The second life I see was in Azerbaijan in the 12th century. This life brought peace. In a sense, it was a rest-and-relax life, in that how people felt did not particularly bother Myron. He was male, but joy was in female-thought domestic things – he took in stray children the way some people took in stray dogs. He had a large (for the time) rambling farm, so he could fed the children, dress them, teach them work, and give them the knowledge that they were worthy beings. He was considered a pushover for his kindness, but just shrugged and laughed. The only time he would lose his temper is when he saw one of the children taking advantage of or bullying another.

The strength of the 12th century life plays directly into the foster life this time. The hope/plan was that the remembrance of what a good foster parent would be like would give him the strength to see beyond his current foster parents’ anger and perhaps turn it around for them, but their “stuff” was more than he could process in this life.

The third life was in India in the 15th century during Sayyid Dynasty. Myron’s Father (the foster father in this life) was a merchant in rugs and textiles. Myron grew up learning the business. Father was a ‘practical Muslim,’ and believed that Allah would expect you to take care of family first and get to Him later. “God willing, you will make the Hajj, but you have many years before you.
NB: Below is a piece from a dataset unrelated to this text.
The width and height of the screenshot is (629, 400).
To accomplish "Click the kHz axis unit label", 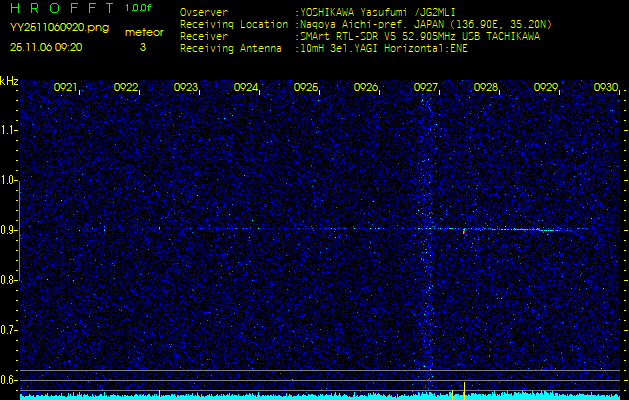I will point(9,82).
I do not.” The father went on Hajj and (deliberately) never returned, as he was heartily sick of his wife and responsibilities.   He felt he had done his duty, and now his son would provide.

Myron was left with a mother (his foster mother this time) and six sisters and brothers to rear. Took over the father’s business. Mother kept insisting that he didn’t do it as well as his father, Allah rest his soul. Mother was madly in love with father, blamed Myron for the death because “if you hadn’t been so willing to take over and puff yourself up, your father never would have left” – completely misunderstanding why Myron was willing to go along with his father’s wishes. Every time MYyron wanted to turn over the business to a brother so he could go on the Hajj, something happened – the brother got sick or injured, or a marriage was immediately contracted, or the roads were too perilous. Myron wanted to marry, but his mother was so ferocious that he was unable to contract a marriage with a girl “good enough to carry your name.” The true story was that she did not want another woman with influence possibly breaking her hold on him.

The father set up a circuit where he would want to get Myron back but would not be permitted to, since he left with no intention of returning that time, leaving Myron holding the bag.

The foster mother needed to have Myron yet let go, as was done this time. Karma here has achieved balance.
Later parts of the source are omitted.